BEGIN

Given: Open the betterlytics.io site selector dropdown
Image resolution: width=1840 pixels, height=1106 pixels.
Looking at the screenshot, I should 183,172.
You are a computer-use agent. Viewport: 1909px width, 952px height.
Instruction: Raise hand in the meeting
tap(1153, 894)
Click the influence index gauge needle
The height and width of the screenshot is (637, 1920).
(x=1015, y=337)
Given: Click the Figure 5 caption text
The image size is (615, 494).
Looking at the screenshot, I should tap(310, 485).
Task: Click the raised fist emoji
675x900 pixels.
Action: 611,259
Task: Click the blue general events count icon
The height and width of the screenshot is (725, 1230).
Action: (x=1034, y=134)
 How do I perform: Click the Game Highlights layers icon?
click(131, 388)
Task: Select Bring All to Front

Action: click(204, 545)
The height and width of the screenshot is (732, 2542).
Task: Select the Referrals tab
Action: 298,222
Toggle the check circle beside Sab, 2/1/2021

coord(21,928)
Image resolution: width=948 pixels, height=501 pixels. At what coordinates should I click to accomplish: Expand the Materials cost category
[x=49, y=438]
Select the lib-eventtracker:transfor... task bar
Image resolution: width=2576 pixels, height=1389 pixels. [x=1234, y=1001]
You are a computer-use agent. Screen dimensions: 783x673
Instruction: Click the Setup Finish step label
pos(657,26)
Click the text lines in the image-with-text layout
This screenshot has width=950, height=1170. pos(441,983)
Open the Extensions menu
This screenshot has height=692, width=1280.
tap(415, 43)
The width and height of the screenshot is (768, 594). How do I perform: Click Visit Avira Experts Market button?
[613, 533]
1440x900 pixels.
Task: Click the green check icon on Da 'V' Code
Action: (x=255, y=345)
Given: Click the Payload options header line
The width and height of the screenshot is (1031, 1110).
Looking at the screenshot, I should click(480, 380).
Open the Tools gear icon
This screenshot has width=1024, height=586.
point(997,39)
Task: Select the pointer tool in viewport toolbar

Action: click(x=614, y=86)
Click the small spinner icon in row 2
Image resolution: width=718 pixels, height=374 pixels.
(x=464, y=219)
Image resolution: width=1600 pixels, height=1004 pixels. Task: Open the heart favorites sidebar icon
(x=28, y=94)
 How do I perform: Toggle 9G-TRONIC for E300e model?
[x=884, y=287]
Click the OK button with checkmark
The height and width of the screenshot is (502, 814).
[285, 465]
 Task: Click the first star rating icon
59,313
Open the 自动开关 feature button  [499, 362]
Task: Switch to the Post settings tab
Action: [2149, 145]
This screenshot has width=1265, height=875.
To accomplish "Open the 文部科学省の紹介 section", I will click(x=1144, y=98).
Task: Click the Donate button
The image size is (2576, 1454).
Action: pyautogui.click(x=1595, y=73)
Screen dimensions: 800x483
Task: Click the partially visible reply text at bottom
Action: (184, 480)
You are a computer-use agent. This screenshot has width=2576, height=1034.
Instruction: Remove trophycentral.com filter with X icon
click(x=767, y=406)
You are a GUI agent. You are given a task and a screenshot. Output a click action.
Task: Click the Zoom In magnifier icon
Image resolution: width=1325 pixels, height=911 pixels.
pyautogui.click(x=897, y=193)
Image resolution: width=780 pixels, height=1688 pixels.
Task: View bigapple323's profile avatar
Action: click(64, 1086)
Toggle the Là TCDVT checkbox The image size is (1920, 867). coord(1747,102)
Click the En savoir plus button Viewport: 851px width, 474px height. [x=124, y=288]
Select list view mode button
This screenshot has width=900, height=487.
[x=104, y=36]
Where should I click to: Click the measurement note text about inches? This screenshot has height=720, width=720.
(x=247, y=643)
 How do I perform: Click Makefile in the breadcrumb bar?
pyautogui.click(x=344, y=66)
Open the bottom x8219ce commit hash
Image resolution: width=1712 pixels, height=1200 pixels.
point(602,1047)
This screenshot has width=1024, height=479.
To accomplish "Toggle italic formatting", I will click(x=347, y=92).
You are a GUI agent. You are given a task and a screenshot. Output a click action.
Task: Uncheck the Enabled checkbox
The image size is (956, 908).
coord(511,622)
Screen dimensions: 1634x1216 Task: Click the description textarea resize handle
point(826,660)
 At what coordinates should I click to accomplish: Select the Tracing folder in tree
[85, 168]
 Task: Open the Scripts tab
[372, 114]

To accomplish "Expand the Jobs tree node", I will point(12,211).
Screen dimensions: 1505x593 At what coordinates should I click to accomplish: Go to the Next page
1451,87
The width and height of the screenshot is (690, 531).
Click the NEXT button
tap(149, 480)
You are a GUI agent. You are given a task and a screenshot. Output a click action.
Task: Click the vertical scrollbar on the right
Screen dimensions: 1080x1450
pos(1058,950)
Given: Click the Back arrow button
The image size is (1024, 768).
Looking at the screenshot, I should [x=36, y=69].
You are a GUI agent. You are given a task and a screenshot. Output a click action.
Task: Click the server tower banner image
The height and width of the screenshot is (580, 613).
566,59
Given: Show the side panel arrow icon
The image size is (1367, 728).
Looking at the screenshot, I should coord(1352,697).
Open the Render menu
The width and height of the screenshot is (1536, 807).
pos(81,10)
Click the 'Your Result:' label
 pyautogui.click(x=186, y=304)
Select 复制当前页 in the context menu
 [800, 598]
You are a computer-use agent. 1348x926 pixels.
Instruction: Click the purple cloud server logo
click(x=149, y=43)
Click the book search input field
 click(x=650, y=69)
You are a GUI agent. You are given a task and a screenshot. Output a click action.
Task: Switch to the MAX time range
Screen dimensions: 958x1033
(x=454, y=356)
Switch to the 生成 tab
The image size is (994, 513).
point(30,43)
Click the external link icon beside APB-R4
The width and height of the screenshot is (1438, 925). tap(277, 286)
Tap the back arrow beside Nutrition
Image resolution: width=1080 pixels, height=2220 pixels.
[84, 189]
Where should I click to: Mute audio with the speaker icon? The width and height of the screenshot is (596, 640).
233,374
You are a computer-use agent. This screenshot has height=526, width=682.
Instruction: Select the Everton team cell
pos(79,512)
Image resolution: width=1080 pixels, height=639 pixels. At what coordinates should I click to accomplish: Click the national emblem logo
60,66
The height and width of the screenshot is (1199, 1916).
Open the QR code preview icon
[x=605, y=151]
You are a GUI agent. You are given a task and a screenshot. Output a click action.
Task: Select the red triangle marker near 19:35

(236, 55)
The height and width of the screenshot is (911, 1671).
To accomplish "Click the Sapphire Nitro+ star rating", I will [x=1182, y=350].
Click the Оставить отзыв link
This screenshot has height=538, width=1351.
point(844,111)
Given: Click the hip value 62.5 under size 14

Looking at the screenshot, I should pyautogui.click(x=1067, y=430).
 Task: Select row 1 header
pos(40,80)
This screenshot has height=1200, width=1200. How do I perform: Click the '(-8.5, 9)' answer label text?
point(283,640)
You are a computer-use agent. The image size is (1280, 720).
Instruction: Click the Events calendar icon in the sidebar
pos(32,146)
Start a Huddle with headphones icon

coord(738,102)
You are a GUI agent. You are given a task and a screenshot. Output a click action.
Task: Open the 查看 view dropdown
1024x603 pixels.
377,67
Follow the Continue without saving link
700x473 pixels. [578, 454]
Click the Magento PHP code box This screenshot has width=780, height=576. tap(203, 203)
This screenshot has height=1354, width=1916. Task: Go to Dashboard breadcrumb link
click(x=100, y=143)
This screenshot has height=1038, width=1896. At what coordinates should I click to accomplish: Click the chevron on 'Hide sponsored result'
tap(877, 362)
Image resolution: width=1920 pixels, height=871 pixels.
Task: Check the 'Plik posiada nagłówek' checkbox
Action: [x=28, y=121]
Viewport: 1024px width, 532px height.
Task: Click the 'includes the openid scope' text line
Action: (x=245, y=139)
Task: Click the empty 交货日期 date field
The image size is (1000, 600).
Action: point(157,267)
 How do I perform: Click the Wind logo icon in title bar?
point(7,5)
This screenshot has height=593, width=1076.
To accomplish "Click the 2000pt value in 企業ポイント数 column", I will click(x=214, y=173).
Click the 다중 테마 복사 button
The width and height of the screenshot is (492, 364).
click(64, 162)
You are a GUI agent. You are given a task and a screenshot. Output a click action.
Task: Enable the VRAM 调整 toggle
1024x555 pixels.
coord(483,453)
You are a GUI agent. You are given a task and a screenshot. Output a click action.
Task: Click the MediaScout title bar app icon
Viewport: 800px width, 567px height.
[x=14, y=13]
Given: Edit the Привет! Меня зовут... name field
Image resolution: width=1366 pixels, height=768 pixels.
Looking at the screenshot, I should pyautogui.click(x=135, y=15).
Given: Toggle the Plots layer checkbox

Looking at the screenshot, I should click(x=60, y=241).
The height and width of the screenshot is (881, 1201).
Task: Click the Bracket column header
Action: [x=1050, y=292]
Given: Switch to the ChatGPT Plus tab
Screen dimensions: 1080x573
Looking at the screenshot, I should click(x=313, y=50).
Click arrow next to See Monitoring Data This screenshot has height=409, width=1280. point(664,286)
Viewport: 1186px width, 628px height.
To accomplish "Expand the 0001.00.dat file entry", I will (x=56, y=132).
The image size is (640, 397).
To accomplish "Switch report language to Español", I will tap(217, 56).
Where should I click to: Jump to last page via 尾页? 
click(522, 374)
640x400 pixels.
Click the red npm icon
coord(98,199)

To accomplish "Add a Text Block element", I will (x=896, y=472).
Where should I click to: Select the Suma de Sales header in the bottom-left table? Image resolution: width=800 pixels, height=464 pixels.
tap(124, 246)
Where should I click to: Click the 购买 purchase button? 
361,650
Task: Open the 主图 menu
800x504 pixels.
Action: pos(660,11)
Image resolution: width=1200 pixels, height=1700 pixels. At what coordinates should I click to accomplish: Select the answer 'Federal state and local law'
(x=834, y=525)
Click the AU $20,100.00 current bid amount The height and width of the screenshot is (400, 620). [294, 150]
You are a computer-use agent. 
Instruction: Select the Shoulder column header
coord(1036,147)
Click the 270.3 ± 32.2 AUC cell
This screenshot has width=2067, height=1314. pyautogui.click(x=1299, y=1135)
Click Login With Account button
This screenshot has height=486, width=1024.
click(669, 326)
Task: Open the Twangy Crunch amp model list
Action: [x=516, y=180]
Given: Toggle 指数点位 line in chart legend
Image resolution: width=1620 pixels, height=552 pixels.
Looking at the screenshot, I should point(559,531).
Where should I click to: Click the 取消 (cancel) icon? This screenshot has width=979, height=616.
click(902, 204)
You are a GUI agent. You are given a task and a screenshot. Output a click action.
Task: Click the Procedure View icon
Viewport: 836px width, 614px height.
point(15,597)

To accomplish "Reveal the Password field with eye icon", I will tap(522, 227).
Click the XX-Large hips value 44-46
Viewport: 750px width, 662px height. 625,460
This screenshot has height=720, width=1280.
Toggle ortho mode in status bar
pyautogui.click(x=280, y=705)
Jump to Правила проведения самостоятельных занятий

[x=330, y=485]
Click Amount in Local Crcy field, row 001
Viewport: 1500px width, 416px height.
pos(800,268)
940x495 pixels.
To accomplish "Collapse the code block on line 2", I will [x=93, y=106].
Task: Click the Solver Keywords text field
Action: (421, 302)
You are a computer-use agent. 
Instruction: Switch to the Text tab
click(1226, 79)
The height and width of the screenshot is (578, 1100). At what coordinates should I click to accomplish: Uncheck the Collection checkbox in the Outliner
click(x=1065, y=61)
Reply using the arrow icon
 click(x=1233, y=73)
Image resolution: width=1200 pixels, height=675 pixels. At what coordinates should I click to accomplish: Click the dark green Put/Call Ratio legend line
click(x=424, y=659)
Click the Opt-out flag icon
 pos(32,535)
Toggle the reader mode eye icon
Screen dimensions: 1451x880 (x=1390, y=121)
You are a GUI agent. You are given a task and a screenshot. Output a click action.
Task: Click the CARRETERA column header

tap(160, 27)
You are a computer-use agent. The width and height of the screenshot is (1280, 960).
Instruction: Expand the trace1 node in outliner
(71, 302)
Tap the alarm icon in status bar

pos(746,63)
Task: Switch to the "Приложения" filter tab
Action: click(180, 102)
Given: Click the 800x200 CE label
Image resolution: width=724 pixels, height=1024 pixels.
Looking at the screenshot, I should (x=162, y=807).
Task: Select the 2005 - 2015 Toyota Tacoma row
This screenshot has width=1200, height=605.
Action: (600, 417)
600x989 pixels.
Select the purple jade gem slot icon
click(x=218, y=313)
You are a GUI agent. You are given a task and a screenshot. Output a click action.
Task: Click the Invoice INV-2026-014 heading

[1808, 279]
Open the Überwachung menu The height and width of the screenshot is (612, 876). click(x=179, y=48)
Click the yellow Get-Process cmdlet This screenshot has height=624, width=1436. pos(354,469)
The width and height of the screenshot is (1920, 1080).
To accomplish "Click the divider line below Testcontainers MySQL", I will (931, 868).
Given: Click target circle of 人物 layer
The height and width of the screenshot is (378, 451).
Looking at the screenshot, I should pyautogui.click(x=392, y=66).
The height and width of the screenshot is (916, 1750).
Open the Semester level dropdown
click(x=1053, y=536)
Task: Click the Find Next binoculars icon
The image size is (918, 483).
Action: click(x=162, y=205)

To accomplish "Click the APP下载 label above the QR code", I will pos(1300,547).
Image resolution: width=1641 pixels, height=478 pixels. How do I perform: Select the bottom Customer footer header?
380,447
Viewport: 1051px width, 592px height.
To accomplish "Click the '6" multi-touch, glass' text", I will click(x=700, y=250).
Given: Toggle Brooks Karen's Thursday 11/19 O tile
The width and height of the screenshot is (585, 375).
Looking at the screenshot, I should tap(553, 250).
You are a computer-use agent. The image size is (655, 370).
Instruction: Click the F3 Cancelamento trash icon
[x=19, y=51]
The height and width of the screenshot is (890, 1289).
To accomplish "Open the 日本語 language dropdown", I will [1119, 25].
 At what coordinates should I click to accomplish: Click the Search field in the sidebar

END

## [What needs to be done]
Please copy, exactly and with nothing else, the lines above beginning at the line that has "Start a Huddle with headphones icon" and ending with the line that has "Click the Magento".

## [Your solution]
Start a Huddle with headphones icon

coord(738,102)
You are a GUI agent. You are given a task and a screenshot. Output a click action.
Task: Open the 查看 view dropdown
1024x603 pixels.
377,67
Follow the Continue without saving link
700x473 pixels. [578, 454]
Click the Magento PHP code box This screenshot has width=780, height=576. tap(203, 203)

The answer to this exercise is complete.